Reviewed by Sandra Hager Eliason
Ben Berman constantly thinks about writing, as evidenced in his book of short essays, Writing While Parenting (Able Muse Press; March 2023). Whether those thoughts occur while he is shoveling snow, driving the car, or having a child-free dinner with his wife, his mind ultimately turns to the making of poetry. At times, his essays read like snippets, or perhaps musings taken from a blog post, but when viewed as an entire piece, each represents a curated thought, put together with the efficiency of a poem. Each short essay is crafted and edited to present a vignette from his (generally parenting) life that serves as a metaphor for a poem or a discourse on the writing life. This book is tender and thoughtful, full of advice about writing and living woven with stories of the unexpected happenings of parenting.
Playing with his children, for example, he states:
“There’s something about [the game] Mother May I… that feels similar to writing with its balance of structure and freedom, its constraints that free the imagination, and its narrative framework that reminds us that stories are ultimately driven by the relationship between a character’s goals and the obstacles in the way.
“After all, my three-year-old’s aim is to get from one side of the room to the other, and when I tell her, No, you may not take six turtle steps forward; you must crabwalk sideways into the wall, it provides just enough conflict and tension, the perfect amount of falling action before her climactic dive for my feet.”
This is not a book you can devour in one sitting. It needs to be digested slowly and thoughtfully, much as you would a series of poems. While each essay presents itself as a brief life incident, a description of the event and reflection on it, on second reading, each is a meditation on the theme. As Berman tells us, “Poems can be hard to understand if we’re not used to reading them. They can be hard to understand even if we are used to reading them. They often require multiple readings and our undivided attention. Instead of compelling characters and dramatic story lines, they offer us interior landscapes and surprising associative leaps, words playing off one another in charged but subtle ways” which also describes his approach to the book and each individual essay.

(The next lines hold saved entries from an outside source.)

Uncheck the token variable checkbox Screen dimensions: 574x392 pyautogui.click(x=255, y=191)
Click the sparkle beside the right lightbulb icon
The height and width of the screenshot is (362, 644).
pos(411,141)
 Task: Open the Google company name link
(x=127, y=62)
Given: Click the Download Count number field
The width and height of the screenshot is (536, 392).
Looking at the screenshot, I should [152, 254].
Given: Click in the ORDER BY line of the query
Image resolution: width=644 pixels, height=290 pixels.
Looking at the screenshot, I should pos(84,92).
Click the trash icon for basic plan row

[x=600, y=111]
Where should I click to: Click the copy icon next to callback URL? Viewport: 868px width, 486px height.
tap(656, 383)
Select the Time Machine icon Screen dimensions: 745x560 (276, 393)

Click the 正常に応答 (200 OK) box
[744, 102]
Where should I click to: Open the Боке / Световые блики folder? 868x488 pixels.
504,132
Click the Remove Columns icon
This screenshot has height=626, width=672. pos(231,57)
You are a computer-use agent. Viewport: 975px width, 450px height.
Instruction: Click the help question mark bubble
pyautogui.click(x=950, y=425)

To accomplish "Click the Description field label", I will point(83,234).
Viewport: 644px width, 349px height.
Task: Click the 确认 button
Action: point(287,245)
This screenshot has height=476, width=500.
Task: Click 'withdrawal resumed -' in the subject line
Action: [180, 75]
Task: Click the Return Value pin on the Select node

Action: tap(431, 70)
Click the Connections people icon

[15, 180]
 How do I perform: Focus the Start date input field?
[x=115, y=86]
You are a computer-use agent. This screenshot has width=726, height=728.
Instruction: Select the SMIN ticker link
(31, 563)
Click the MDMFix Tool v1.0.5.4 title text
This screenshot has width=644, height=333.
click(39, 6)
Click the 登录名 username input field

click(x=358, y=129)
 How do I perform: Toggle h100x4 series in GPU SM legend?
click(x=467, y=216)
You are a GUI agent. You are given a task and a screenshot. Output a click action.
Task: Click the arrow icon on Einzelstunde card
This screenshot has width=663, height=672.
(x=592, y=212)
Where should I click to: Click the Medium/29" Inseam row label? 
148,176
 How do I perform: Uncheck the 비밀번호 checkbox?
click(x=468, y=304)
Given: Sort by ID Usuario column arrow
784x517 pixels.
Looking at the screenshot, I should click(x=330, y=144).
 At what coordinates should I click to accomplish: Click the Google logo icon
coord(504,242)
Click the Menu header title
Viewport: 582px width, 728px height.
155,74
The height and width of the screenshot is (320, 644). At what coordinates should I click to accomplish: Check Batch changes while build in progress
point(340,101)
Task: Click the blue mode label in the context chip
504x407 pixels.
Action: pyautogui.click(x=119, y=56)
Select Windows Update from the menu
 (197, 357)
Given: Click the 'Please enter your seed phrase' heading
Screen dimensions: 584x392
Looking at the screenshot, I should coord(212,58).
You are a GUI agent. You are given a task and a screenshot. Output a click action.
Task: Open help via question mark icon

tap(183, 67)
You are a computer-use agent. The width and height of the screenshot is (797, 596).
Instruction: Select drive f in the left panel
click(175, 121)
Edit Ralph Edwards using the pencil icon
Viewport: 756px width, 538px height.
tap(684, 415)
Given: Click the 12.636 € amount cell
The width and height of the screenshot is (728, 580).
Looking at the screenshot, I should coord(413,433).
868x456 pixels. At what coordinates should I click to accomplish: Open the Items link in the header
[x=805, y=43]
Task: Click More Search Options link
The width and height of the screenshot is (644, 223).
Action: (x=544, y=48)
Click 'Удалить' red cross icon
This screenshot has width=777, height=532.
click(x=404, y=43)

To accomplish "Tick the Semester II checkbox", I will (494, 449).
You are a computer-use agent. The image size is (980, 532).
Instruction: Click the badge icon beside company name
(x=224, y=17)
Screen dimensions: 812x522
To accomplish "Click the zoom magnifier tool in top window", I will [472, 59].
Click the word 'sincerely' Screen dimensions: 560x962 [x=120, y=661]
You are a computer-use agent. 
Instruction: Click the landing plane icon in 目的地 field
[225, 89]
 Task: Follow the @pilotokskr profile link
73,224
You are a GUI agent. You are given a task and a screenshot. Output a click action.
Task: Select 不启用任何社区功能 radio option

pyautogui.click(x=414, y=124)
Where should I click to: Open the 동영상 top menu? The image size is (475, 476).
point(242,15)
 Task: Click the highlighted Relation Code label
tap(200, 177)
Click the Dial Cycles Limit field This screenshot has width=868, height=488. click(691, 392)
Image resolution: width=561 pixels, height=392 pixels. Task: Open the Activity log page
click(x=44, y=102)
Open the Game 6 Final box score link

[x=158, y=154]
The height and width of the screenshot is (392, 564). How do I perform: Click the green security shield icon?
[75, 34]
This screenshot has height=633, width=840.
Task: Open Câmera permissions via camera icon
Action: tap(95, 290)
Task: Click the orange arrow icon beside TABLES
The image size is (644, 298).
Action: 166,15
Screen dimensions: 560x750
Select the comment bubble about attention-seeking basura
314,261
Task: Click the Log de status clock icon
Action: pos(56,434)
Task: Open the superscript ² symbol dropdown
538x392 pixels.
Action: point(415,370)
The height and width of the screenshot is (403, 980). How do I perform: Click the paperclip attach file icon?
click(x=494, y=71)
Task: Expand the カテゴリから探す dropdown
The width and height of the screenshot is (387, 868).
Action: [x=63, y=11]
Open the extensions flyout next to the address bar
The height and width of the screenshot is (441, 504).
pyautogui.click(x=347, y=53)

The book contains thoughtful reflections about the importance of finding time to write. Any parent can relate to his sentiment, “Given how hectic parenting is, how impossible it is to balance a career and family, let alone find thirty seconds to pee without someone tugging on my leg, how do I suddenly find time to start a writing routine?” He continues, “[R]ecently, my three-year-old told me that she’s memorized how to drive to her school. First you go outside, she said. Then you get in the car. And then you are there. And in some ways, I think that starting a writing routine is no more complicated than that. First, you get some paper. Then you start writing. And then you are a writer.”
There are times when one of the essays turns from meditation to a hilarious description of the unpredictability of children, and I found myself laughing out loud, often until I cried, at the unexpected antics of his daughters, and how he relates those antics to writing. To reveal too many would be to spoil the joy of reading the book.
He also relates lessons learned from his children to the practice of writing. Walking in the woods with his children, he begins, “listing all the wonderful wildlife that we have already seen. Frogs, I say. Blackbirds, turtles, snakes, mosquitoes— Walruses, my three-year-old blurts out from behind us. Walruses? I say, turning around. Yes, my three-year-old says, nodding her head with great assurance. Very little walruses. I’ve been trying to teach my daughters to pay solemn attention to the world, when I should be celebrating the wonders of their imaginations, their unwavering belief in the absurd.”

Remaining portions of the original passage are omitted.